* _TO-DO LIST_
(1) Using the article on the Nairobi import crackdown, decide whether each statement agrees with it: (a) the crackdown has blocked imported goods worth Sh10 billion at the Mombasa port; (b) Ms Nyokabi's wholesale shop employs ten people; (c) Duruma Road draws traders from western Kenya, about 500 kilometres away. Answer yes or no for each, quoting the deciding words.
(2) List every kind of establishment that the article on the Nairobi import crackdown names as making up the economy of Duruma Road.

KRA crackdown stirs Nairobi’s grey economy

What you need to know:

  • A visit to Duruma Road, where Ms Nyokabi’s shop is located, quickly reveals its kaleidoscopic economy, a composition of wholesale shops, bars, bus booking offices, eateries and even brothels.
  • Here, most merchants know each other by name and are quick to refer a buyer to the next shop down street should their shelves lack what the customer wants.
  • Yet among the majority smalltime traders and budget rental house developers, Duruma Road is largely known for cheap imported electrical appliances.
  • It pulls traders from as far as western Kenya, some 500 kilometres away, who buy wholesale stock for sale in retail shops back in their hometowns.

Anne Nyokabi, like many other downtown Nairobi traders, has in recent months been feeling the pinch after her goods were held at the Mombasa port in the wake of an ongoing crackdown on contraband goods and trade in illegal imports.

Ms Nyokabi, the chairlady of the Nairobi Importers and Traders Association, an industry lobby, estimates that the inter-agency crackdown has seen imported goods worth Sh10 billion blocked at the Mombasa port.

Some of the goods, belonging to thousands of small traders, have remained stuck at the port for months, slowing down the circulation of cash in Nairobi’s grey economy.

“We’re really suffering, yet we need to pay our loans,” Ms Nyokabi said, adding that her wholesale shop relies on imports from China and employs five people. Last week the businesswoman led a group of small traders in street protests demanding the release of the held cargo.

Ms Nyokabi’s shop, which deals in electrical products such as bulb holders, switches and cables, is slowly grounding to a halt.

She dismissed the common notion that most backstreet shops are trading in fakes.

“Our products could be pocket-friendly but that doesn’t mean they’re bad for use,” she said.

A visit to Duruma Road, where Ms Nyokabi’s shop is located, quickly reveals its kaleidoscopic economy, a composition of wholesale shops, bars, bus booking offices, eateries and even brothels.

Here, most merchants know each other by name and are quick to refer a buyer to the next shop down street should their shelves lack what the customer wants.

Yet among the majority smalltime traders and budget rental house developers, Duruma Road is largely known for cheap imported electrical appliances.

It pulls traders from as far as western Kenya, some 500 kilometres away, who buy wholesale stock for sale in retail shops back in their hometowns.

“We serve low-budget developers building low-cost rental units such as tin houses. Our products are reasonable in quality and price but some people would want to call them substandard or counterfeits,” Ms Nyokabi said.

Because of fair pricing, she said, the products serve the bottom of the pyramid market, without which rental prices would be out of reach for many poor urban dwellers since tenants often absorb building costs. She insisted that she promptly pays duty at the ports of entry and shouldn’t be expected to pay any further taxes.

Target position rows

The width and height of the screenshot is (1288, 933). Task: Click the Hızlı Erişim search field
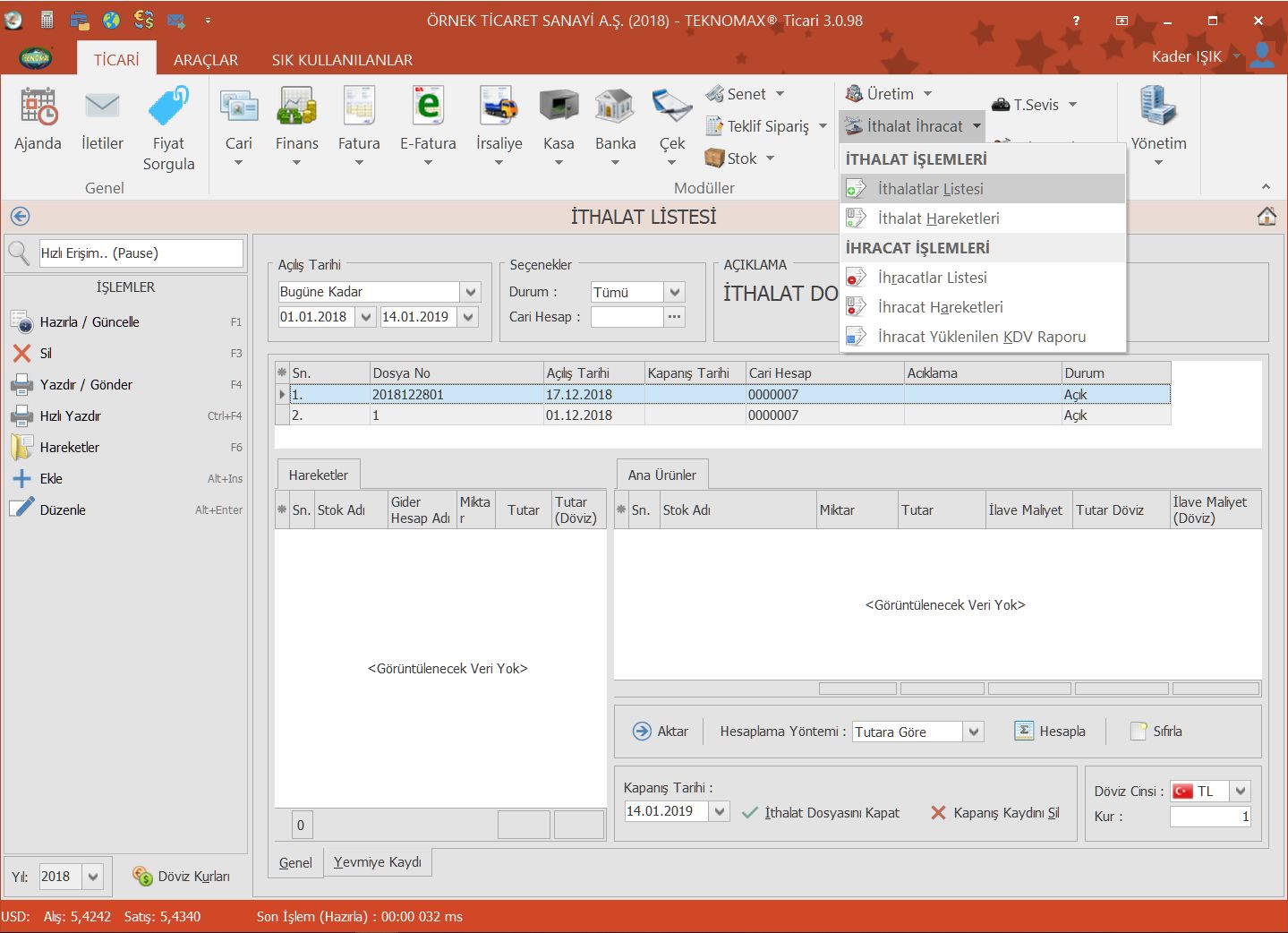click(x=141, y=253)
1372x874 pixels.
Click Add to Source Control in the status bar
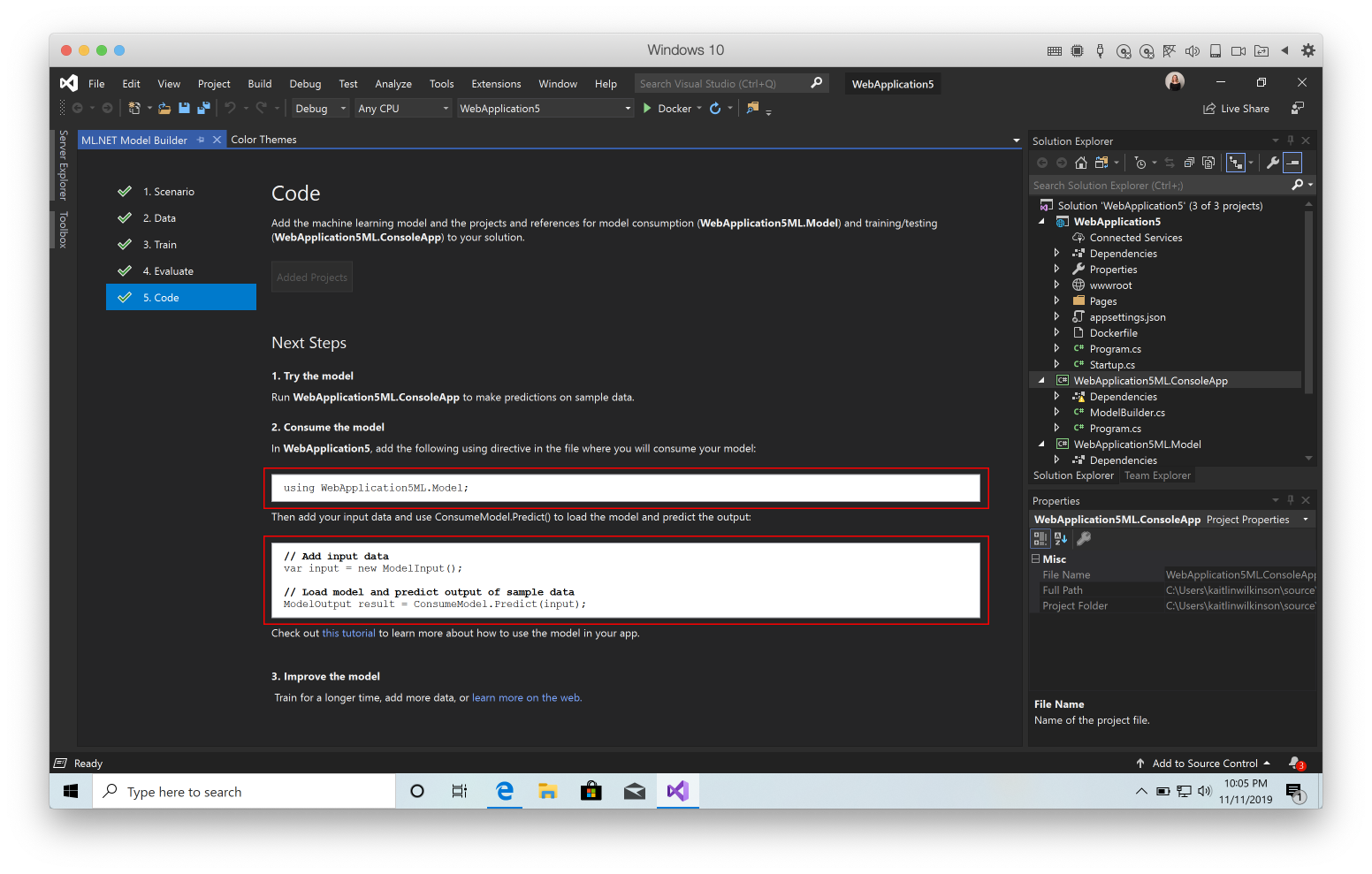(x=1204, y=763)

* _ANSWERS PER TASK_
(1)
(a) Yes: "imported goods worth Sh10 billion blocked at the Mombasa port"
(b) No: "employs five people"
(c) Yes: "It pulls traders from as far as western Kenya, some 500 kilometres away"

(2)
- wholesale shops
- bars
- bus booking offices
- eateries
- brothels